**TASK INSTRUCTIONS:** With pictures omitted, output the records below exactly as they appear.
##### PROVIDED RECORDS
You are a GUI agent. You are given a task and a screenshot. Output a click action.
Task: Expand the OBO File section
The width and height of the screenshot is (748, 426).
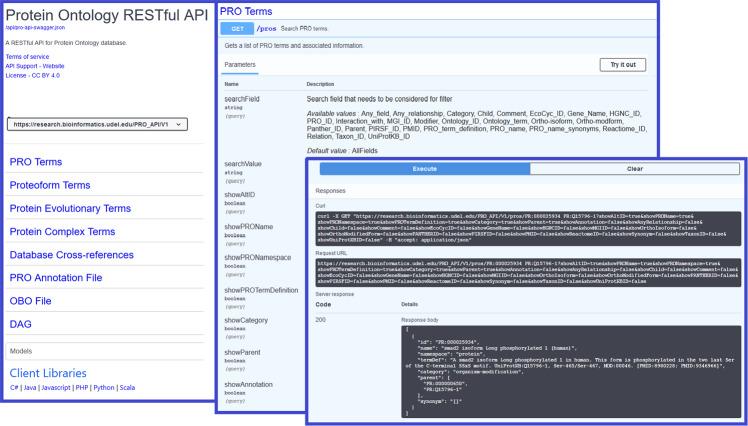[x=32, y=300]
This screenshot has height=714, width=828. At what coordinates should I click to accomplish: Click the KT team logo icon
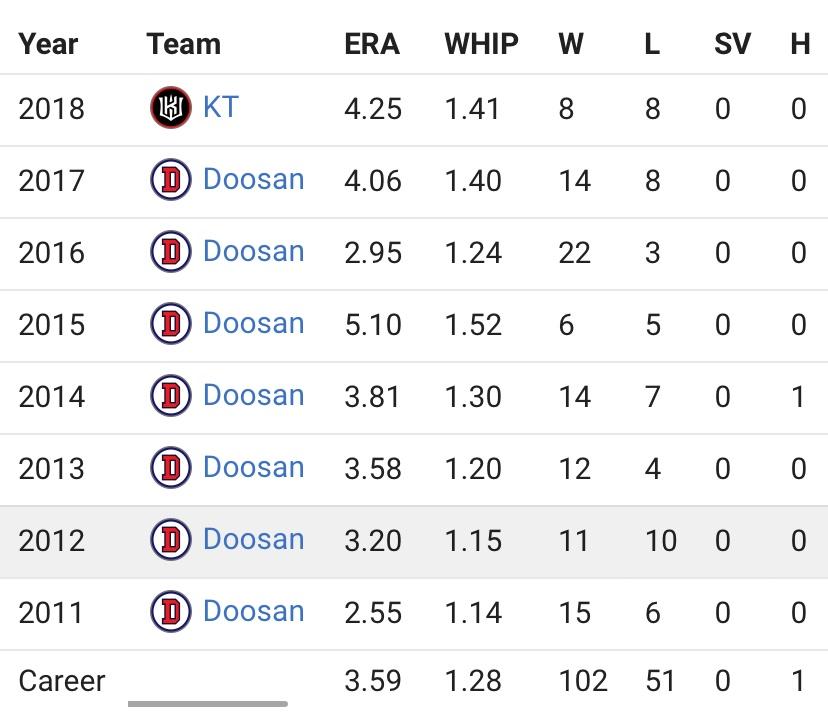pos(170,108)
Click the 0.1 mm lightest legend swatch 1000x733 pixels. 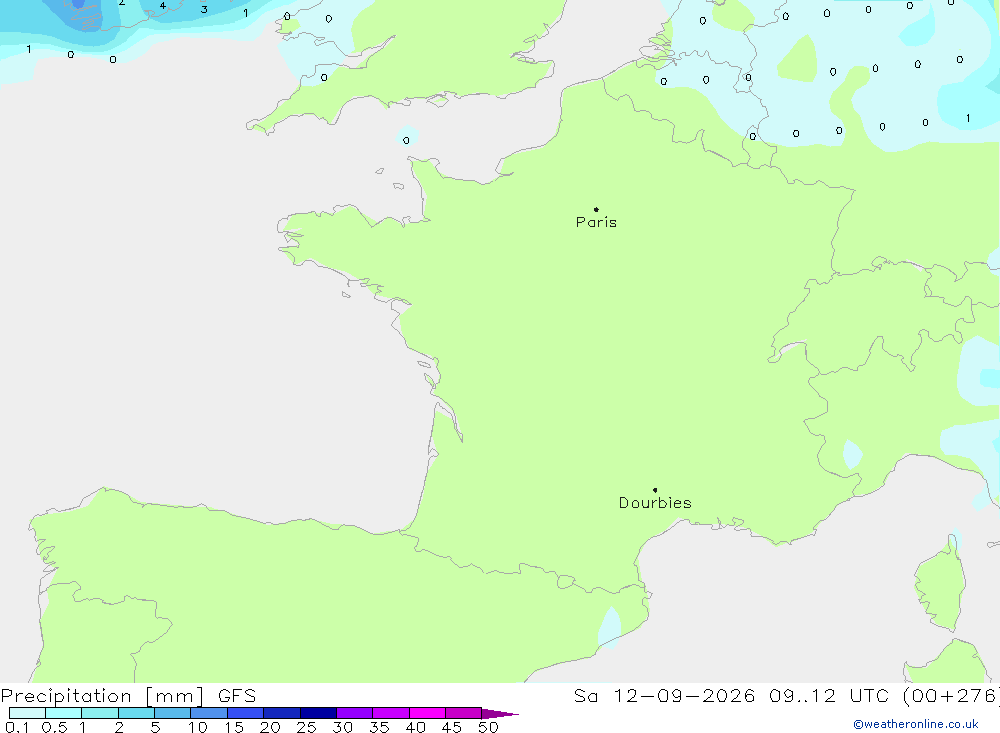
##########
**WRITTEN REPLY:**
You are a GUI agent. You are given a task and a screenshot. Output a click action.
Task: Expand the OBO File section
The width and height of the screenshot is (748, 426).
[x=32, y=300]
This screenshot has height=714, width=828. At what coordinates should I click to accomplish: Click the KT team logo icon
pos(170,108)
Click the 0.1 mm lightest legend swatch 1000x733 pixels. 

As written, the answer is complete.